Sunday, February 15, 2015

FOOD FOR THOUGHT: OUR USE OF IDEAS OF THE OTHER SHAPES OUR REALITY

David Nirenberg, Anti-Judaism: The Western Tradition (New York: W.W. Norton, 2014) (From the bookjacket: "We understand anti-Judaism--whether expressed in a casual remark or implemented on a massive scale--as somehow exceptional: an unfortunate mark of personal prejudice or the shocking outcome of an extremist ideology married to power. We consider it irrational, an anomaly in the Western tradition of tolerance and progress. But as David Nirenberg shows with deep learning and elegance, we are dangerously complacent if we confine anti-Judaism to the margins of our culture. This complex of ideas sits at the core of the Western tradition, where it has operated for millennia as a means of making sense of the world." From the text: "Throughout this book I have tried to show how, across several thousand years, myriad lands, and many different spheres of human activity, people have uses ideas about Jews and Judaism to fashion the tools with which they construct the reality of their world. The goal of my project . . . is to encourage reflection about our 'projective behavior,' that is, about the ways in which our deployment of concepts into and onto the world might generate 'pathological' fantasies of Judaism." Id. at 468. Reading this books during Black History Month, in the United States, prompted me to wonder whether a similar analysis would throw meaningful insights on to how the use ideas about Blacks and Black--or African American culture(s)--fashion the tools with which Americans generally, and White Americans specifically, construct the reality of their America.

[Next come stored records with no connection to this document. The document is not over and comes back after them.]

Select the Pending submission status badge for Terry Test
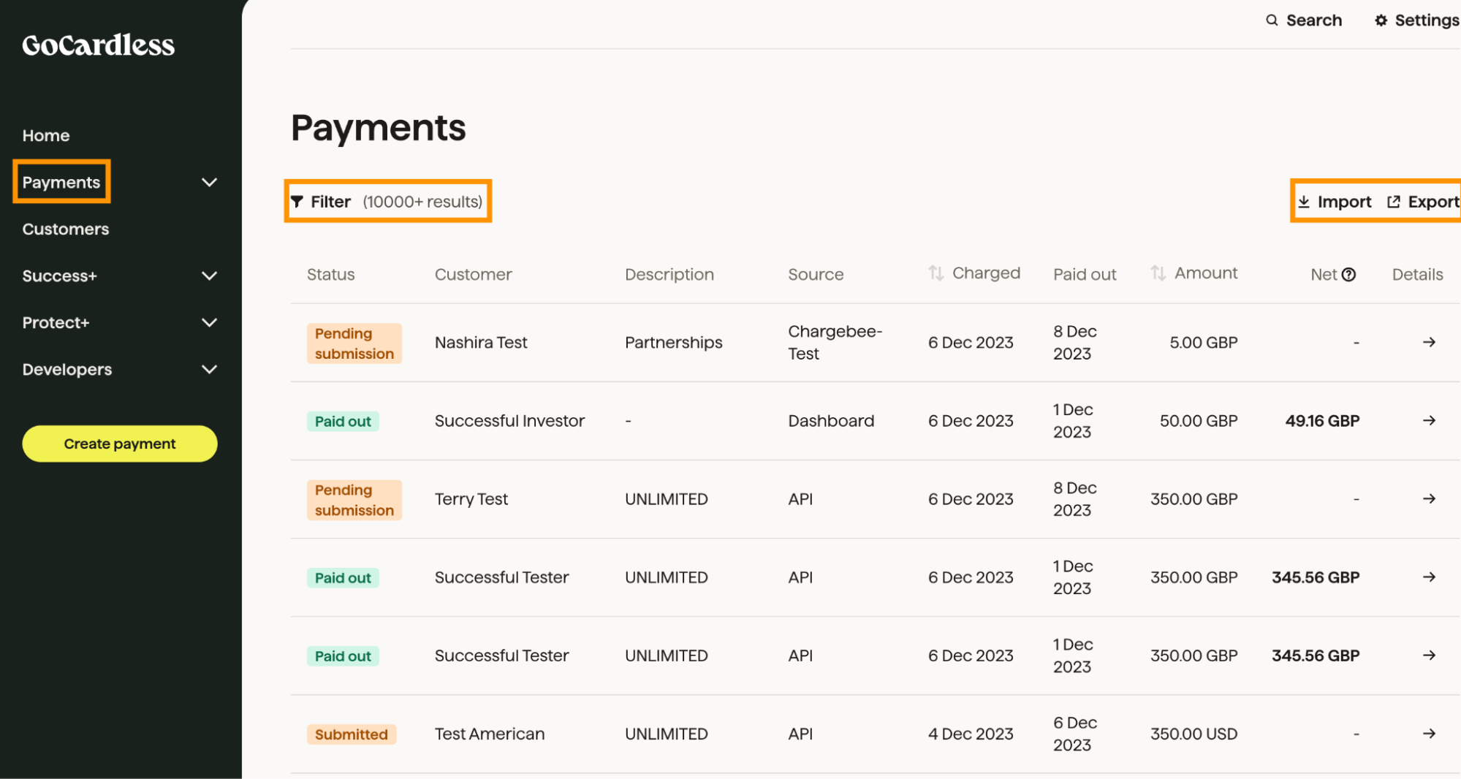The image size is (1461, 779). click(x=354, y=500)
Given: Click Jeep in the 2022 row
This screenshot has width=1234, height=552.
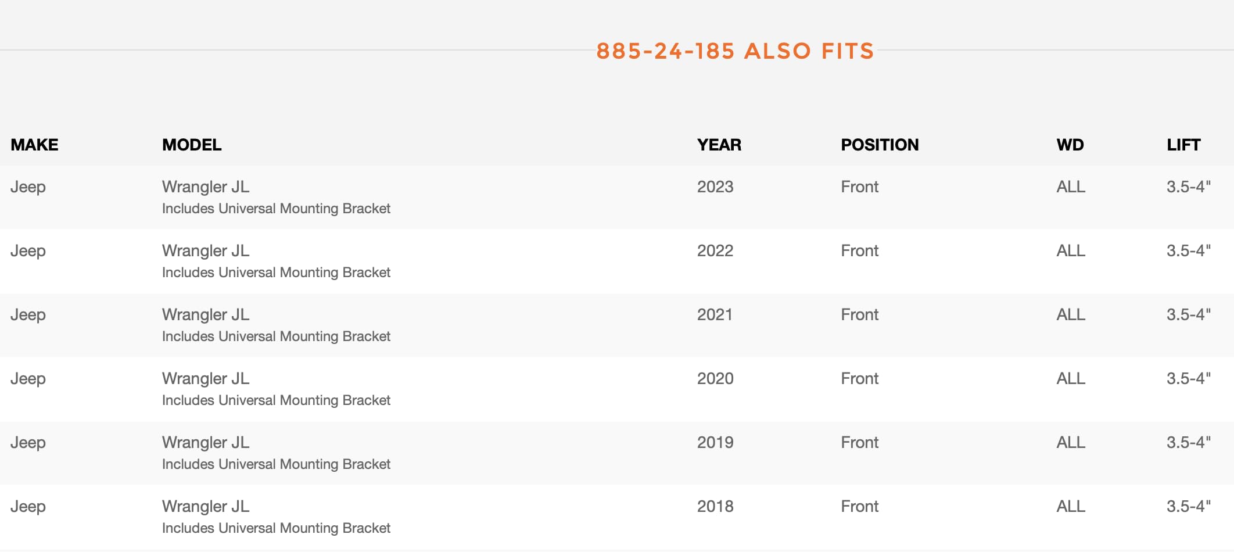Looking at the screenshot, I should tap(28, 252).
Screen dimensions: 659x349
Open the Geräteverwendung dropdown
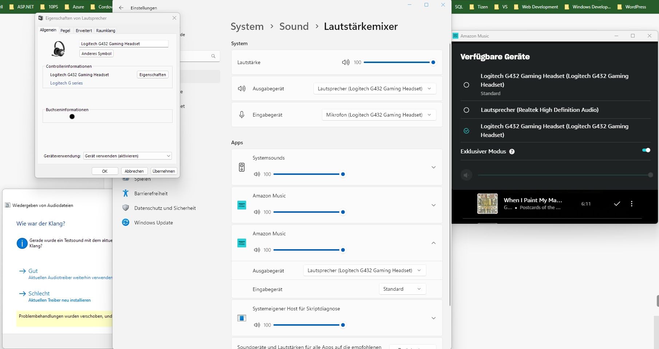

For instance, if comments by conservative journalists, talk-show hosts, newscasters, bloggers, and political pundits are any indication, one might reasonable conclude that most of America's problems would be significantly lessened, if not eliminated all together, were Blacks to suddenly disappear from the polity. In short, the perception of the Black in America, a four-hundred-year tradition, shapes our reality. Book proposal: "Anti-Blackism: The American Tradition.").